(Target position records)
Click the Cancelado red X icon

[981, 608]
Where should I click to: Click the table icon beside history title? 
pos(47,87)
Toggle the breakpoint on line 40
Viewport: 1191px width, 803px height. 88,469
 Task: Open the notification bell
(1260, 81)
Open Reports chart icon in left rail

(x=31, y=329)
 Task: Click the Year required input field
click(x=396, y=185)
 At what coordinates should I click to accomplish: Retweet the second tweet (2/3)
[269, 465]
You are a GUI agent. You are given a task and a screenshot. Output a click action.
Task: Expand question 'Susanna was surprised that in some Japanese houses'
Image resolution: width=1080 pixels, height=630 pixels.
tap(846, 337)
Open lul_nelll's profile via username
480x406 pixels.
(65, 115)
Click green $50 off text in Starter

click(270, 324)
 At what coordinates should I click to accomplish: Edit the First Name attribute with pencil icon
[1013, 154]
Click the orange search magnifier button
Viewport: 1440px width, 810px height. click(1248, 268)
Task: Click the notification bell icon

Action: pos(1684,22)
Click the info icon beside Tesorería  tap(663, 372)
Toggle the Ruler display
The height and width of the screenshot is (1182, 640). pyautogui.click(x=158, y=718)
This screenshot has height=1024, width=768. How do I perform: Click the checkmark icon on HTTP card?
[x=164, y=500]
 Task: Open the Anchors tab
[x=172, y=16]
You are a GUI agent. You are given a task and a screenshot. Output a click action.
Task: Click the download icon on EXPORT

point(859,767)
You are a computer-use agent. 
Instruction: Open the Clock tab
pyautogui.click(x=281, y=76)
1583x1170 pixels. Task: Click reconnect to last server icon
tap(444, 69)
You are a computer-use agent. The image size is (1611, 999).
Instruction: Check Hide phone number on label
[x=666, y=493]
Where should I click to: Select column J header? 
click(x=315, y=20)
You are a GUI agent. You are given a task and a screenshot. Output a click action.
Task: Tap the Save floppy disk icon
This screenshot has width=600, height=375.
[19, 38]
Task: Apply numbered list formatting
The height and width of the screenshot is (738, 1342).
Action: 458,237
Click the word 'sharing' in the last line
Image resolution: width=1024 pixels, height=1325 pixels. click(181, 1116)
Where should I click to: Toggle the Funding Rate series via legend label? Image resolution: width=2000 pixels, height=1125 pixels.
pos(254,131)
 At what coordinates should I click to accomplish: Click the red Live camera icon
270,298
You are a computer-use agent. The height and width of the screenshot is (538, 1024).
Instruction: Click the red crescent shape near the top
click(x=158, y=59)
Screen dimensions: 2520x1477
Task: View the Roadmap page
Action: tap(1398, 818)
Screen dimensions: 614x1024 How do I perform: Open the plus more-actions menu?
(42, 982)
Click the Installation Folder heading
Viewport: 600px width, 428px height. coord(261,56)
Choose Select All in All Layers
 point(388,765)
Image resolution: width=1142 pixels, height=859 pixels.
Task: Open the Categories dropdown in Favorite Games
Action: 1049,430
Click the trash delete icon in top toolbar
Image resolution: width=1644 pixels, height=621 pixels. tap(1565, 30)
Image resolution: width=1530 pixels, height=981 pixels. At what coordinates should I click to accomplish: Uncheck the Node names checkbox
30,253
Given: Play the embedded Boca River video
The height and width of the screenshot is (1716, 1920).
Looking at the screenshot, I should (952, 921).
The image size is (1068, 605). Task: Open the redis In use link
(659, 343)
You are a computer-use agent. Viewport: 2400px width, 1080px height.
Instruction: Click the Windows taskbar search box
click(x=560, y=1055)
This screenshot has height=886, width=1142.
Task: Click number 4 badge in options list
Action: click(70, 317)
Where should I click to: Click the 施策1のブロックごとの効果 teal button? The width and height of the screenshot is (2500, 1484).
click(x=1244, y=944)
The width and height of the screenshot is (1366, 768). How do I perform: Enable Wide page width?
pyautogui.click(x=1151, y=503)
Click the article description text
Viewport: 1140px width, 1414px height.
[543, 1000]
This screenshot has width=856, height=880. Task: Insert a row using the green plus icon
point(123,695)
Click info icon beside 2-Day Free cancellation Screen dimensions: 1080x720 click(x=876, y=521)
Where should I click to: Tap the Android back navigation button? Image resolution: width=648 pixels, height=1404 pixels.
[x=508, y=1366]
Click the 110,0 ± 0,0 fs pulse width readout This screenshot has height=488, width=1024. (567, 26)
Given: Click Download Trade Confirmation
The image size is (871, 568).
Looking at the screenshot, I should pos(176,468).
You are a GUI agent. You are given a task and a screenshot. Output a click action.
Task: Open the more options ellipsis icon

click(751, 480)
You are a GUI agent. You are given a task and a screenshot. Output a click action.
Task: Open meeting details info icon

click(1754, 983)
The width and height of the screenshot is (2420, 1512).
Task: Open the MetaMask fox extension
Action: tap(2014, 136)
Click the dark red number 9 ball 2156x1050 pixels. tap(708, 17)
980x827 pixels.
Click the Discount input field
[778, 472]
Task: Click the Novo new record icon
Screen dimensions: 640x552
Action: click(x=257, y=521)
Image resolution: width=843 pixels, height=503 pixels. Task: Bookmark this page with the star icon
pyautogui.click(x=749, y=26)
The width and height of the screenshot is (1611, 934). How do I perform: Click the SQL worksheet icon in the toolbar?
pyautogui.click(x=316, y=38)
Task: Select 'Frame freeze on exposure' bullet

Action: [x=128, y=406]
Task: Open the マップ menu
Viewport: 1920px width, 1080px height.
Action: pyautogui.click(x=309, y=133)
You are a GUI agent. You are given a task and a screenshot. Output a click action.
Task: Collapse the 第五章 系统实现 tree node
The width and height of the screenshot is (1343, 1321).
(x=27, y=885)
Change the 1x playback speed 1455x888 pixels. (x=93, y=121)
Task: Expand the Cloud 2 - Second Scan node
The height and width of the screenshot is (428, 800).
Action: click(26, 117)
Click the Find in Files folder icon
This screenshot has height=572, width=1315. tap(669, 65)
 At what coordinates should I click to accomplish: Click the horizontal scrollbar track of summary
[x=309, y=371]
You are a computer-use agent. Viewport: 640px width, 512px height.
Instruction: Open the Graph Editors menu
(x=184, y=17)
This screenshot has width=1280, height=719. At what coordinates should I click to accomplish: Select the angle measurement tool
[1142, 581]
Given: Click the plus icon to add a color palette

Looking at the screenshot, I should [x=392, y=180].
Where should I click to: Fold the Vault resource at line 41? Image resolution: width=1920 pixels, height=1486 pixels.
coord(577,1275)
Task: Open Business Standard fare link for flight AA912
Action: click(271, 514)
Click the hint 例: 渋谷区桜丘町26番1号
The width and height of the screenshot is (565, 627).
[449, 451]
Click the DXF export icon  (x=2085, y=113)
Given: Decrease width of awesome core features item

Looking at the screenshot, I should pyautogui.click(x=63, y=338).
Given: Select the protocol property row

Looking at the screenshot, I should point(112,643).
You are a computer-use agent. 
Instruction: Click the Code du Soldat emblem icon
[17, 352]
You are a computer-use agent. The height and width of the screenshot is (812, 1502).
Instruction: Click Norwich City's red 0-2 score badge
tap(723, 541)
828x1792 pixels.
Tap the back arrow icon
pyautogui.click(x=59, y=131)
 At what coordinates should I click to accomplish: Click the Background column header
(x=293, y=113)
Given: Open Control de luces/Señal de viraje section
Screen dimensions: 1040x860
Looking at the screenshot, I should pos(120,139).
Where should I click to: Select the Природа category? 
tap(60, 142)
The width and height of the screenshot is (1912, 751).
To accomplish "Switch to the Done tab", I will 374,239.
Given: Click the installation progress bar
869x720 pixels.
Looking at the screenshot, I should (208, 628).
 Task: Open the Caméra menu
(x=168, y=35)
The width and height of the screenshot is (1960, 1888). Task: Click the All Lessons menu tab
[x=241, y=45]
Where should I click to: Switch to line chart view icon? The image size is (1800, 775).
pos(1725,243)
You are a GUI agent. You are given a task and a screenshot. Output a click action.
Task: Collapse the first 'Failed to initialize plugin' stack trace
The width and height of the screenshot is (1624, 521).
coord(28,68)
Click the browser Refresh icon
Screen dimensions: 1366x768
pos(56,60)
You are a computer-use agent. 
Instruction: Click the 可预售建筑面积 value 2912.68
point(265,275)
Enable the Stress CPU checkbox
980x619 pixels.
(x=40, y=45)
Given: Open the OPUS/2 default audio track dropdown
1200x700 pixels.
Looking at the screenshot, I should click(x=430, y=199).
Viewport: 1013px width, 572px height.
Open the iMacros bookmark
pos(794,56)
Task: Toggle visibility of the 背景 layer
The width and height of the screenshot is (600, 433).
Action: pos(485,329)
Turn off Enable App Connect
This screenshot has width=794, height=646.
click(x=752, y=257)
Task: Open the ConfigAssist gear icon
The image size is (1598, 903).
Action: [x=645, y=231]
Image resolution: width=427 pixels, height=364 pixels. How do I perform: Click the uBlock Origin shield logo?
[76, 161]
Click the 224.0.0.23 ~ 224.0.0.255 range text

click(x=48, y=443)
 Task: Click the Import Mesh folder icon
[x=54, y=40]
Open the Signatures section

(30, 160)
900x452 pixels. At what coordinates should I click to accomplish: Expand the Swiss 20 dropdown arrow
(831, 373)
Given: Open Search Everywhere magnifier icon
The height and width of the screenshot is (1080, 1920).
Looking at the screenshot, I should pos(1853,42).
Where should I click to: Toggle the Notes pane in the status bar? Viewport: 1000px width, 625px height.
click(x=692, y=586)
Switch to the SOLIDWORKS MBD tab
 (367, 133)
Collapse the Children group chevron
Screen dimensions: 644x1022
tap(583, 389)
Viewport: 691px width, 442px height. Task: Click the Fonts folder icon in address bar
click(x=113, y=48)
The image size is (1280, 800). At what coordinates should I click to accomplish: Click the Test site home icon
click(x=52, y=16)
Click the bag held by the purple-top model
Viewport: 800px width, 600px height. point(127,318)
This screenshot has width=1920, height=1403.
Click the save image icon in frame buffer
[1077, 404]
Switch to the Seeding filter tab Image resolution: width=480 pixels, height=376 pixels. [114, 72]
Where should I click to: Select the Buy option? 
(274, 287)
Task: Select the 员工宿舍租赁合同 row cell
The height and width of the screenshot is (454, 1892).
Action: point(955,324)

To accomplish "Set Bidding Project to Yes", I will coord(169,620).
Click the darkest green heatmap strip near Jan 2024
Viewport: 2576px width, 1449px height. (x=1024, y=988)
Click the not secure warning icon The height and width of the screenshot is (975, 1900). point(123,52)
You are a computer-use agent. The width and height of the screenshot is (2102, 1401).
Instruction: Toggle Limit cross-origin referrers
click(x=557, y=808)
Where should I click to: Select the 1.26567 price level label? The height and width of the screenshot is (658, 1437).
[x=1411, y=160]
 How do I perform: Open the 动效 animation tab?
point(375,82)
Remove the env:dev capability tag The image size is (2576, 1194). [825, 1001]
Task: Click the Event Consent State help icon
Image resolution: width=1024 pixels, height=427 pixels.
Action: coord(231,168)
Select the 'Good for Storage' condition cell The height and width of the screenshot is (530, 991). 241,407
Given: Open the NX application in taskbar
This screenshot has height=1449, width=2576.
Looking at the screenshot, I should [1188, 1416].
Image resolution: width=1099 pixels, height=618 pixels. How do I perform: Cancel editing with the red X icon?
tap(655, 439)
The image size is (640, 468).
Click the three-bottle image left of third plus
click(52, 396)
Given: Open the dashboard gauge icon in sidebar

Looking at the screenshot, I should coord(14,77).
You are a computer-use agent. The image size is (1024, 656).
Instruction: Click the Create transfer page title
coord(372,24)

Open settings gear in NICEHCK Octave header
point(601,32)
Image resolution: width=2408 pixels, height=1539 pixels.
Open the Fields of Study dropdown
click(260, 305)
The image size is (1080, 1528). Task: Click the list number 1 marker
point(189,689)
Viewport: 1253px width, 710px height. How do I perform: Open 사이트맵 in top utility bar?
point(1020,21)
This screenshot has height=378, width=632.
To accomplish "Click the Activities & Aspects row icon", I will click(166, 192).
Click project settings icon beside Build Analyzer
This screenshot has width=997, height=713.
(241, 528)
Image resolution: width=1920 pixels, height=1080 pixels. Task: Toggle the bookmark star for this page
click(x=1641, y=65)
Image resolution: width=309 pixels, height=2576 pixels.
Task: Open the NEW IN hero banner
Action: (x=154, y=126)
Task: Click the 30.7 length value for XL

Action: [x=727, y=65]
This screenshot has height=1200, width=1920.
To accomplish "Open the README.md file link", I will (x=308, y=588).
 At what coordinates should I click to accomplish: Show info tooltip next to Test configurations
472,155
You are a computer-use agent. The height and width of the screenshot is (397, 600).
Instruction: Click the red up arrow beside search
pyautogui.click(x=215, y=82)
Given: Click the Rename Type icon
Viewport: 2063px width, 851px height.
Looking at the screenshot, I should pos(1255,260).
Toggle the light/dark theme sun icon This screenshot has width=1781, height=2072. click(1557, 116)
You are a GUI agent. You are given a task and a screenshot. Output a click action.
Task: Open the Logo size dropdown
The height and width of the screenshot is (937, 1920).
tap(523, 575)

- [Your goal] How many lines of the records contain the string "left"? Case counts, so give only the number.

- [Result for this task] 2